- [DESCRIPTION OF THE TASK]: Look for "title" in every line of the listing. Copy the lines that have it.
Top of SUPPLIED DATA
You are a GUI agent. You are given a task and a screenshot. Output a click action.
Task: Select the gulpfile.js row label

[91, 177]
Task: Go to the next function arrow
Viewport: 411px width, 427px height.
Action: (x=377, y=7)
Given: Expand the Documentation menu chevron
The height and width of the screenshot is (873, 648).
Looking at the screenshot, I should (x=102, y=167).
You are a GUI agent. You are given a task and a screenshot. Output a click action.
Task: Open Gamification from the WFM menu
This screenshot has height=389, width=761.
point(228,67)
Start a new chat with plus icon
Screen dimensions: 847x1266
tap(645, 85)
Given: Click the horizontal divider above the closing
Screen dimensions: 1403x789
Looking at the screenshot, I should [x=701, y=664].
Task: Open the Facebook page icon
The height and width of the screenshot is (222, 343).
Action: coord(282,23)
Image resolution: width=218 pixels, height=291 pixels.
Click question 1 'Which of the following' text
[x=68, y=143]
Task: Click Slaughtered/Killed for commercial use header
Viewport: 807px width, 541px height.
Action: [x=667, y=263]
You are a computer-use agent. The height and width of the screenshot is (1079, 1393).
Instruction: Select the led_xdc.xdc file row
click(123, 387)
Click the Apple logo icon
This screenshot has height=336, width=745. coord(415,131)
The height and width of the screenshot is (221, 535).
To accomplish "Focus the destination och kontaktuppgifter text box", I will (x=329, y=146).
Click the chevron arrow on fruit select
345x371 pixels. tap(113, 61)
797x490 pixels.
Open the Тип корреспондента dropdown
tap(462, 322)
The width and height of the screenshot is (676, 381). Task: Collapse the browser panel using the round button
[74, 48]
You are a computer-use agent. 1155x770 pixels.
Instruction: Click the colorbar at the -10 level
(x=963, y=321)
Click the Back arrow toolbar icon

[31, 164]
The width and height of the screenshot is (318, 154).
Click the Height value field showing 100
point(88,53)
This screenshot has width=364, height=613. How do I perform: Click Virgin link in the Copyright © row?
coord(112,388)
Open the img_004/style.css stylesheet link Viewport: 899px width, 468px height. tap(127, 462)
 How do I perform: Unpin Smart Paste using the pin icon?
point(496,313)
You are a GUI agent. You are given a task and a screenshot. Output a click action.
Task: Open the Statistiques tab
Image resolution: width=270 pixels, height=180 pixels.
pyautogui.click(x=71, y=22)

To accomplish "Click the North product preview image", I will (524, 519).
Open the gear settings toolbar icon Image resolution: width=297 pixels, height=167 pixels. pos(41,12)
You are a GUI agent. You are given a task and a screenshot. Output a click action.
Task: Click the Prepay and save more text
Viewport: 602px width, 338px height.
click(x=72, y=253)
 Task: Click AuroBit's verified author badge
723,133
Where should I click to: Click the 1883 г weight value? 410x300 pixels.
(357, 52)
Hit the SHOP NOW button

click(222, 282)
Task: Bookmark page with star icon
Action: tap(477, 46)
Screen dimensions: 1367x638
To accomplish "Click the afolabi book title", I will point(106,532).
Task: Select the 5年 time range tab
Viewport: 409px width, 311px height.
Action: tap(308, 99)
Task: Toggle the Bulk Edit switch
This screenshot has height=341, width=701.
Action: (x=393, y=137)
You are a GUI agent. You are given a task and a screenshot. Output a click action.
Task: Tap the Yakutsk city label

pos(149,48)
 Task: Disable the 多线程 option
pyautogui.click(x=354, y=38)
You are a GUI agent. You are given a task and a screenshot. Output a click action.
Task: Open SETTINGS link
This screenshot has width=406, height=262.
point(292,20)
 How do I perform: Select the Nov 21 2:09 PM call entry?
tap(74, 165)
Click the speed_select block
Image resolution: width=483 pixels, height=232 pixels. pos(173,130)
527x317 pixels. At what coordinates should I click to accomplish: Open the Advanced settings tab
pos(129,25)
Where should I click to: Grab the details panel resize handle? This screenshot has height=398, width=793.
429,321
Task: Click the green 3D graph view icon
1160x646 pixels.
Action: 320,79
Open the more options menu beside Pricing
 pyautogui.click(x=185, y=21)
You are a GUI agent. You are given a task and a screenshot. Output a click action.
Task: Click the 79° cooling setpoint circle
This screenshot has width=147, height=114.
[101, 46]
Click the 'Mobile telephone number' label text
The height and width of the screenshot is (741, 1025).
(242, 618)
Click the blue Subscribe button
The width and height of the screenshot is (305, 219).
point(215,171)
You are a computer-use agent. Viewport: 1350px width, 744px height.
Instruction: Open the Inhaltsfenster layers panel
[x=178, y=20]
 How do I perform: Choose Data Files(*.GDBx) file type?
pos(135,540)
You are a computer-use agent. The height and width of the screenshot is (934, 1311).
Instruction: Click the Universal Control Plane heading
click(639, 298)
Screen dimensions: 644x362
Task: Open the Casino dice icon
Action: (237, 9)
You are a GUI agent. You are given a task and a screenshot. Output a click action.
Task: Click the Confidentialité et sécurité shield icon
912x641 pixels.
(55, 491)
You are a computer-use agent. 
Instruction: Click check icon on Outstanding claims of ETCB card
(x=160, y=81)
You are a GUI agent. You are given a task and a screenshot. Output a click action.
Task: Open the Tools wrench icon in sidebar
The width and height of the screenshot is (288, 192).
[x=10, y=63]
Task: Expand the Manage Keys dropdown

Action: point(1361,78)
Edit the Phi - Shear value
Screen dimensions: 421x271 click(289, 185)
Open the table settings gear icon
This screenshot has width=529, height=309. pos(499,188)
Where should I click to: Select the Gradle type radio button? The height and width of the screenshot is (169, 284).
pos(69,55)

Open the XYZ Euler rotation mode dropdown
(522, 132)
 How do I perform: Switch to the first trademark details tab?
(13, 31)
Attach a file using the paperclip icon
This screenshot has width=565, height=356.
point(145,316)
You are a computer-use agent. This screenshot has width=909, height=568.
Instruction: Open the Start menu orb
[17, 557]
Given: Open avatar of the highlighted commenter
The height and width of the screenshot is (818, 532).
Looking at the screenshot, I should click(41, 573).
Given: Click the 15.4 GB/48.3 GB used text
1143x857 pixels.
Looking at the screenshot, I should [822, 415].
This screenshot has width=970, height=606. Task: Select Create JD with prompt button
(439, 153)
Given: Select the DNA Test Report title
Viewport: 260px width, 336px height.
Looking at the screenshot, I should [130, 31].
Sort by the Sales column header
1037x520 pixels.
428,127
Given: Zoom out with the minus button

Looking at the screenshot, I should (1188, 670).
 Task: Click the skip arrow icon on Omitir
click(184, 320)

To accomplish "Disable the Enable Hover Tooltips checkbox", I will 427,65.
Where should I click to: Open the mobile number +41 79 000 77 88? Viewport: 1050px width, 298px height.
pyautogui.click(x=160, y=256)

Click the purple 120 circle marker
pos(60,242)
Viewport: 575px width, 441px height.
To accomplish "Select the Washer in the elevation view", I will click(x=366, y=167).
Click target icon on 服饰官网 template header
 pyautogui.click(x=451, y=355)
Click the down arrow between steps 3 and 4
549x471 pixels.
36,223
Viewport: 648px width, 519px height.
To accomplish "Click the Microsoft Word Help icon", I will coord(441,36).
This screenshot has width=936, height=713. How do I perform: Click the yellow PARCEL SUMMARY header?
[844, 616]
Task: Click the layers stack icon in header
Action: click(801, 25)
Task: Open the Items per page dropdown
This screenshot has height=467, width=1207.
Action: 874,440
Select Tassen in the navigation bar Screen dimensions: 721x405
Bottom of SUPPLIED DATA
- [EXPECTED ANSWER]:
To accomplish "Click the afolabi book title", I will point(106,532).
Given: Select the DNA Test Report title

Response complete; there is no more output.